The blue mussel, M. trossulus, is commonly found in intertidal habitats along the Northeastern
Pacific coast. As a foundation species, M. trossulus beds provide vital habitat and shelter from
predation to over 300 intertidal species (Lafferty & Suchanek, 2016). These fundamental aggregations
promote biodiversity along the coastlines and are therefore a very important west coast species to
research (Lafferty & Suchanek, 2016).
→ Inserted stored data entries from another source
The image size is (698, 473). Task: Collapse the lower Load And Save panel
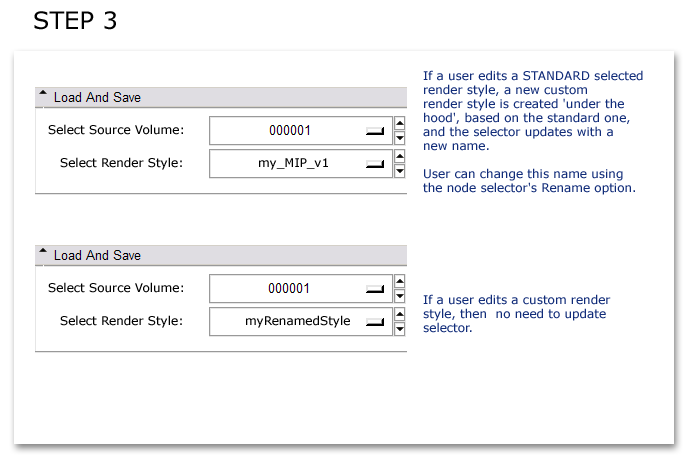[43, 255]
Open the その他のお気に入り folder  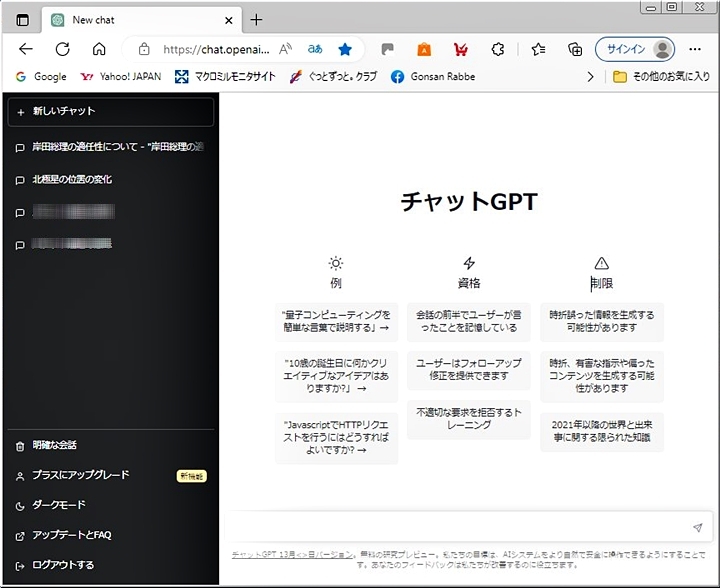pos(660,76)
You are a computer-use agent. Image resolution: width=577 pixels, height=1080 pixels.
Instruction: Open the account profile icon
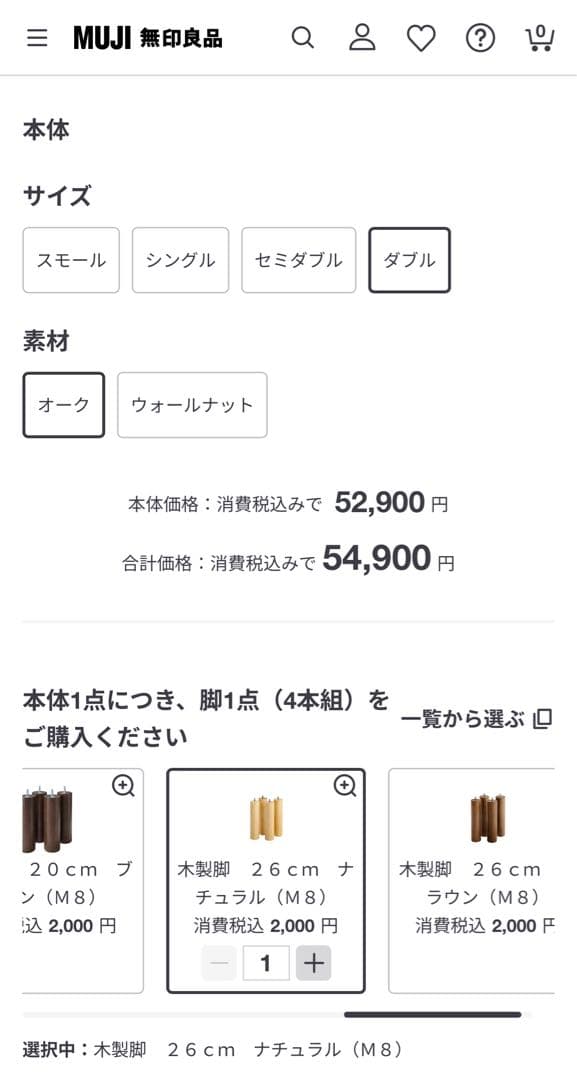(x=362, y=37)
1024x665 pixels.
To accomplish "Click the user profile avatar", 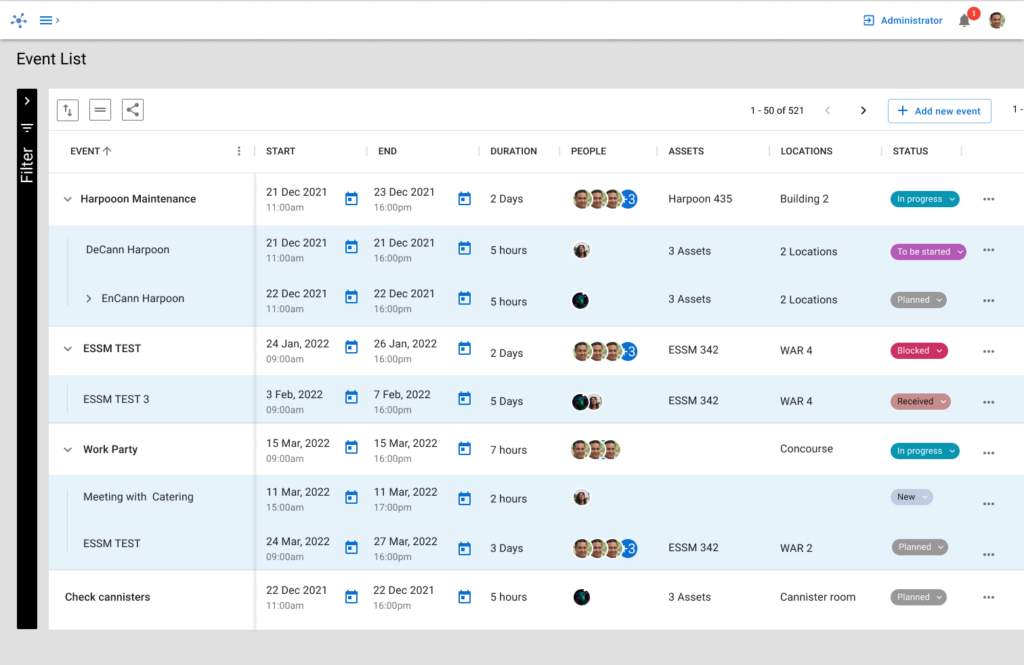I will tap(996, 20).
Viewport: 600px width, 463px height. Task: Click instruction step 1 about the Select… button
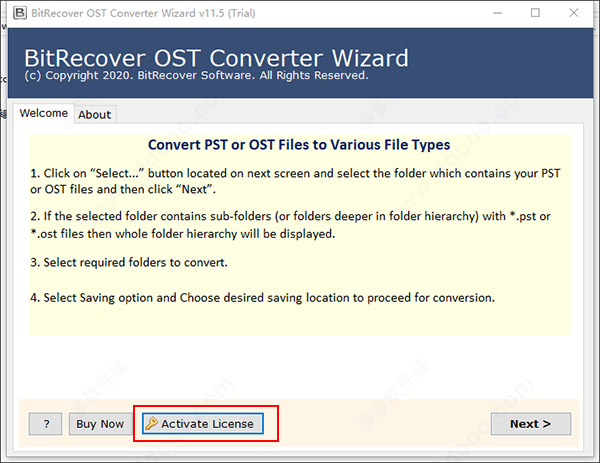point(295,181)
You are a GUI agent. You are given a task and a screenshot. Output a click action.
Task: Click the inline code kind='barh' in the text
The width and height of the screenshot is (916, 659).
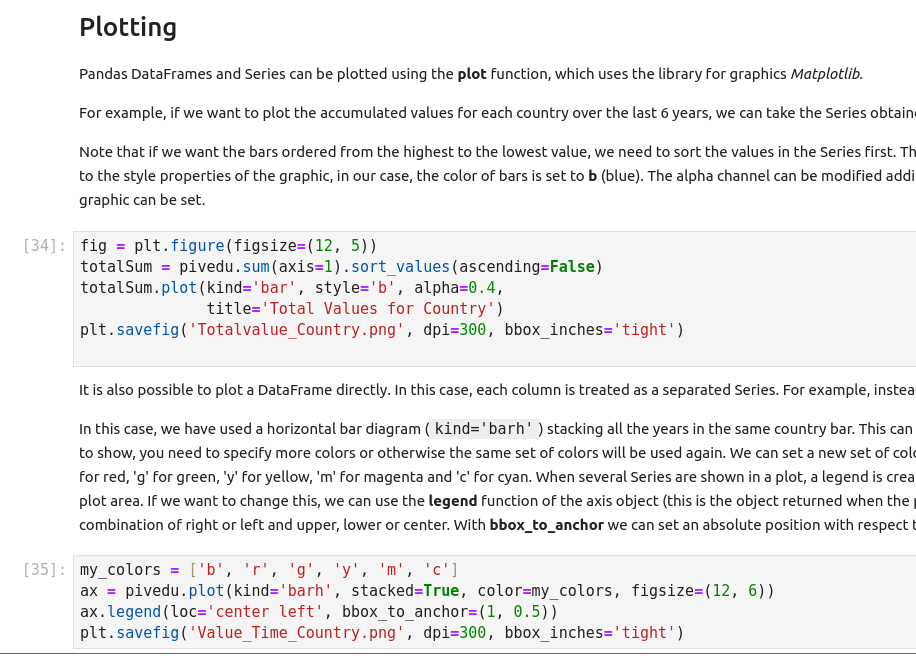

The distribution of the native mussel, M. trossulus, overlaps
with that of their predator, Cancer productus, the native crab species (Braby & Somero, 2006;
Carroll & Winn, 1989).

The invasive European green crab, C. maenas, thrives outside its natural range due to its lack of
predator and high tolerance to fluctuating environmental conditions (Behrens Yamada & Gillespie,
2008; Carlton & Cohen, 2003; Leignel, Stillman, Baringou, Thabet, & Metais, 2014). A strong
cohort of this species was first detected on the Pacific coast in San Francisco Bay in 1989 and most
likely dispersed north to Barkley Sound during the 1997/1998 El Niño episode (Behrens Yamada
& Gillespie, 2008). The invasive C. maenas have established breeding populations in parts of Barkley
Sound, such as Useless Inlet and Pipestem Inlet. Certain populations of C. maenas have been found
to overlap with the native M. trossulus (Braby & Somero, 2006; Carlton & Cohen, 2003). Both
crab species forage on M. trossulus during high tides, where they cut the mussels off the rock and
use their powerful chelae to crush their hard shells (Behrens Yamada & Boulding, 1998; Carroll
& Winn, 1989).

Research conducted on Prince Edward Island, Canada found evidence to suggest that the invasive
C. maenas may threaten commercially important bivalves such as M. edulis as well as compete with a
native rock crab, Cancer irroratus (Miron, Audet, Landry, & Moriyasu, 2005). In central California,
it was found that European green crabs were causing massive declines in the population of the native
clams, Nutricola spp., as well as the local shore crab, Hemigrapsus oregonensis (Grosholz, 2002).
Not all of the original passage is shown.